On Monday, though, the new Windsor Accords were agreed in principle. The biggest single change in those accords is that all trade barriers between Northern Ireland and the UK mainland will be removed for goods that are to stay within the UK’s single market. Irish Sea checks will now only apply to goods that are destined for the Republic.
Assuming that this is implemented, it is worth considering how it changes the potential economic arguments around Irish Unity.
The biggest single change is this: A United Ireland would now require the putting up of economic barriers, rather than their removal. A unitary Irish state, inside the EU, would not have unfettered access to the UK single market in the way that, under the terms of Windsor, Northern Ireland will have. For Northern Irish businesses trading with the UK, a United Ireland would now mean more paperwork, more bureaucracy, and more costs, because of the re-implementation of customs checks in the Irish sea.
This is similar to the problem faced by the Scots – the dream of an independent Scotland in the EU was, some felt at the time, enhanced by Brexit. In reality, Brexit has caused significant problems for the case for Scottish Independence, because in a post-Brexit world, an independent Scotland inside the EU would need to erect a customs border along Hadrian’s Wall to impose taxes on products going to and from England and Wales. It would make life more difficult for Scottish businesses who trade with the rest of the UK.
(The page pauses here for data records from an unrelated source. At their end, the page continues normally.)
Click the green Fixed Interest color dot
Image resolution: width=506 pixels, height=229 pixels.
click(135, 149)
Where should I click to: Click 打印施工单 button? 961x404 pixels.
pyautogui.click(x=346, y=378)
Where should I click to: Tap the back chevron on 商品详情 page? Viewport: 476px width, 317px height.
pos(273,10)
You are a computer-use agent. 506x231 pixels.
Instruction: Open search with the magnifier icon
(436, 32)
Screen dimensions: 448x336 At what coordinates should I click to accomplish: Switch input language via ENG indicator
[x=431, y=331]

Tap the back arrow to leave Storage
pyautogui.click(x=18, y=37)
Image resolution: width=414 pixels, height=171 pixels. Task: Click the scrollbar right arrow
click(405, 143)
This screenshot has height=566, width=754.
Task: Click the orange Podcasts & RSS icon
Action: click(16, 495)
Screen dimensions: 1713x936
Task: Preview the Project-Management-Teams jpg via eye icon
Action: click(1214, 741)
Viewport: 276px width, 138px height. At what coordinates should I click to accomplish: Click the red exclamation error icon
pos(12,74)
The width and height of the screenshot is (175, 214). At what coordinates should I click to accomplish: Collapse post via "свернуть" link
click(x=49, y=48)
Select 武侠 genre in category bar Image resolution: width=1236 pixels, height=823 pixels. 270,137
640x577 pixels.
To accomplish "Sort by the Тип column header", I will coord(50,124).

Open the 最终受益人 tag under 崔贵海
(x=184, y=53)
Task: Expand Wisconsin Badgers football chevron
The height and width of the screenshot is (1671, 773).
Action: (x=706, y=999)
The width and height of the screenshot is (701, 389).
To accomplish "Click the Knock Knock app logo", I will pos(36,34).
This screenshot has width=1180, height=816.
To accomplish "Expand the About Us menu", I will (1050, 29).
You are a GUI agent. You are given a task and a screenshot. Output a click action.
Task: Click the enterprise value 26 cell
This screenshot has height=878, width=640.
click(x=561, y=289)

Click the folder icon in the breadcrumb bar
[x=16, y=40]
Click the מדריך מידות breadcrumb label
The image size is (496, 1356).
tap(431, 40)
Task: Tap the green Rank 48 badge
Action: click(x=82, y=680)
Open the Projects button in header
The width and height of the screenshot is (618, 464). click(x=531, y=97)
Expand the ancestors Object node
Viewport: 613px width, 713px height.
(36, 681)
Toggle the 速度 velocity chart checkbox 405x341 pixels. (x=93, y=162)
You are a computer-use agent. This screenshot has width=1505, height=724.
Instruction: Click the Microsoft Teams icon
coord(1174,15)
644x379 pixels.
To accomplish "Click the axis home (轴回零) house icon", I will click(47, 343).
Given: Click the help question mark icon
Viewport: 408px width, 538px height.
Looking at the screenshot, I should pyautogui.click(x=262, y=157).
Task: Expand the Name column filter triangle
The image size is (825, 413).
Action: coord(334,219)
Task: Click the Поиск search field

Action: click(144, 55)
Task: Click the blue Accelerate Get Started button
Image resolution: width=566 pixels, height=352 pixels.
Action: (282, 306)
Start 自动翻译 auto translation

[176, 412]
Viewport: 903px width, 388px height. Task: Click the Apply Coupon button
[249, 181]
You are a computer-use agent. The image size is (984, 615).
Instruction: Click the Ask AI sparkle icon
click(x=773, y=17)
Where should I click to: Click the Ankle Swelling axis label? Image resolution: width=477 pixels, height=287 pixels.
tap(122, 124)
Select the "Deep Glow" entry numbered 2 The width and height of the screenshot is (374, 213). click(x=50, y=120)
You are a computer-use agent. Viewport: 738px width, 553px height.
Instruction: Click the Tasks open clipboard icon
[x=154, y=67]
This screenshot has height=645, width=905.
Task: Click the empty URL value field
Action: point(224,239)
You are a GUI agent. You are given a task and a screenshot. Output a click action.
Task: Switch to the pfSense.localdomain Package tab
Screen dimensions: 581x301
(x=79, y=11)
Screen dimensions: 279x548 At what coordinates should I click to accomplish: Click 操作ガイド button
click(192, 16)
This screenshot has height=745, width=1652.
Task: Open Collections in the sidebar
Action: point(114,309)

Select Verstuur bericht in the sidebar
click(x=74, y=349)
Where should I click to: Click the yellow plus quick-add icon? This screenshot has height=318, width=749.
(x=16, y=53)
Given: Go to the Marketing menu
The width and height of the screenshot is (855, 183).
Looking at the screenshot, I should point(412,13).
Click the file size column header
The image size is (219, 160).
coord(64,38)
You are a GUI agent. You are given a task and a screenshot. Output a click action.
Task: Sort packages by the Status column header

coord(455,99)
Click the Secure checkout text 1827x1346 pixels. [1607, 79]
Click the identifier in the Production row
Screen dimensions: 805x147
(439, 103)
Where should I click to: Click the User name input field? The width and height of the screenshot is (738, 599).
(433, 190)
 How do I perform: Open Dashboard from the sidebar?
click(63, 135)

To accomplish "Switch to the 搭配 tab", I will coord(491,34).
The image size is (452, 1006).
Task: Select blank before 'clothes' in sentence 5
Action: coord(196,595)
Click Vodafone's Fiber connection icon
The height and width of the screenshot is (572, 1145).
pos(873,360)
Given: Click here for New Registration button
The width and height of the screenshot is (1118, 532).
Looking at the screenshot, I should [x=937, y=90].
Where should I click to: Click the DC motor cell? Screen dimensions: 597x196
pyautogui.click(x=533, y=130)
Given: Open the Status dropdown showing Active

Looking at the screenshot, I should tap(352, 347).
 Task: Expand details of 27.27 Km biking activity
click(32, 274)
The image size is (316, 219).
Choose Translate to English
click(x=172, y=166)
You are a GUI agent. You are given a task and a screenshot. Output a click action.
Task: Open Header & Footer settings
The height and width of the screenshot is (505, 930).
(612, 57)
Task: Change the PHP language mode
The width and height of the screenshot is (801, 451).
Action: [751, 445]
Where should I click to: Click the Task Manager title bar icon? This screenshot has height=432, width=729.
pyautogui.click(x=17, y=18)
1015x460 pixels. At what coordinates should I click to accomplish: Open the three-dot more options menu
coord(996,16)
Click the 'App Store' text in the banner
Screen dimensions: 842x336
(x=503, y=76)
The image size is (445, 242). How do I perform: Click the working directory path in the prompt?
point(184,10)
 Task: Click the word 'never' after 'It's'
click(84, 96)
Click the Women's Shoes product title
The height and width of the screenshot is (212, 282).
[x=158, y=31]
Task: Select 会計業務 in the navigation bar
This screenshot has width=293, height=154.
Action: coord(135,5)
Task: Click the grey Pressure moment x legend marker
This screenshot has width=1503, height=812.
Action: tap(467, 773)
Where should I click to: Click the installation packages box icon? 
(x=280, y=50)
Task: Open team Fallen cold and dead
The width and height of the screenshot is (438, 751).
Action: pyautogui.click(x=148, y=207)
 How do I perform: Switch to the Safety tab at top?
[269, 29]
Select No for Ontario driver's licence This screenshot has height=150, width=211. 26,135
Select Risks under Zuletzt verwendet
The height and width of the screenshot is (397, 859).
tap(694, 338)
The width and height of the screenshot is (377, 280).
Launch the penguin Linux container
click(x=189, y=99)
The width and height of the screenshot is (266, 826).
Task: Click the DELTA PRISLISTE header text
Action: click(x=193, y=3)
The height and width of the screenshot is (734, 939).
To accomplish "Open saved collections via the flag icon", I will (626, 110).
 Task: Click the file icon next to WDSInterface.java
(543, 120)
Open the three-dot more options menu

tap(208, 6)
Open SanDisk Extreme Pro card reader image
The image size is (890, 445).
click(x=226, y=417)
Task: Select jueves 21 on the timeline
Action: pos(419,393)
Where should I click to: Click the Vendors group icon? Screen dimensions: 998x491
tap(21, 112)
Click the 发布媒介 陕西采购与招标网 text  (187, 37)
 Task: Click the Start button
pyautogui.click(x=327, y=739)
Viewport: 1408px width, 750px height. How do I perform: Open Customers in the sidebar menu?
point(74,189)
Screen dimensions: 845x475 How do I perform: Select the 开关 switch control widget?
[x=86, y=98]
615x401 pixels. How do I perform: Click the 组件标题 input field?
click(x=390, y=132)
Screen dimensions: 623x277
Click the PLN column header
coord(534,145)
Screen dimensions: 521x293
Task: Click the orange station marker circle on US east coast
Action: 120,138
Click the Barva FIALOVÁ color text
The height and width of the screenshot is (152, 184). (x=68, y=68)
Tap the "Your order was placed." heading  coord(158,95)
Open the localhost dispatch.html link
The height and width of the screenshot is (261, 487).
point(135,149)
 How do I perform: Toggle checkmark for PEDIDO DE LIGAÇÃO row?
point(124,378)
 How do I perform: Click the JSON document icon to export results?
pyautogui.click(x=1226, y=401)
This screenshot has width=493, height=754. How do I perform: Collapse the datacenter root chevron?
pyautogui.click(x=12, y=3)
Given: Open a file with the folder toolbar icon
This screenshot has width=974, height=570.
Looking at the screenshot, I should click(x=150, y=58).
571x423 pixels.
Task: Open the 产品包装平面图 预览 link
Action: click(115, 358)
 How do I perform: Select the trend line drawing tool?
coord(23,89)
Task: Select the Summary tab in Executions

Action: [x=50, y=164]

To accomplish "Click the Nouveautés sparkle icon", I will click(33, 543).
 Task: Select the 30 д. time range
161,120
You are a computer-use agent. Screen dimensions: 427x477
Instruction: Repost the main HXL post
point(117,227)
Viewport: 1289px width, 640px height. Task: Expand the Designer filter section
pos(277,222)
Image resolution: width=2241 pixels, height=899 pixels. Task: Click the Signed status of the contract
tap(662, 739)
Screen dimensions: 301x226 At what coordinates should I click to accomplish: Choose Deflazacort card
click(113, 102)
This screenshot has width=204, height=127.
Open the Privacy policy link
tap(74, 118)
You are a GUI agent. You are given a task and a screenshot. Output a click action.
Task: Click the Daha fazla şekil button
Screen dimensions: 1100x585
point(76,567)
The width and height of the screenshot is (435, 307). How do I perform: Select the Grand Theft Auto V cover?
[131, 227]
This is now the position in Northern Ireland as well: A United Ireland means losing unfettered access to the UK market.
Further, in the longer term it might be expected that this agreement will favour and promote trade between NI and the UK mainland over and above north-south trade, for the simple reason that it will be easier for an NI business to sell to the UK than to sell into the Republic. If such a shift does happen – even if it is a small shift – then that further makes the economic case for unity substantially weaker, from the perspective of NI-based businesses.
Of course, the extent to which this really matters is debatable. Personally, I’ve never put much weight in the economic arguments, because this is a debate that is ultimately more about identity than economics. For example: If I told you, an Irish person, that Ireland’s GDP would increase by €1,500 per person over a decade if we just forgot about 1916 and all that, and rejoined the UK, would you take that deal?
Thought not. So having said that, it seems unlikely to me that any Unionists might be persuaded by economic growth arguments either.
But whether or not they ultimately matter in terms of votes, it still does seem to me that these arguments are the background noise of the campaign for Irish unity. A strong economic case helps whichever side has it sound more pragmatic, less threatening, and less ideological. Up until Monday, I’d have said Nationalists had a pretty strong argument to make on that front.
But if this new agreement is implemented, then the DUP can, I think, claim to have struck a solid blow against the economic case for a United Ireland.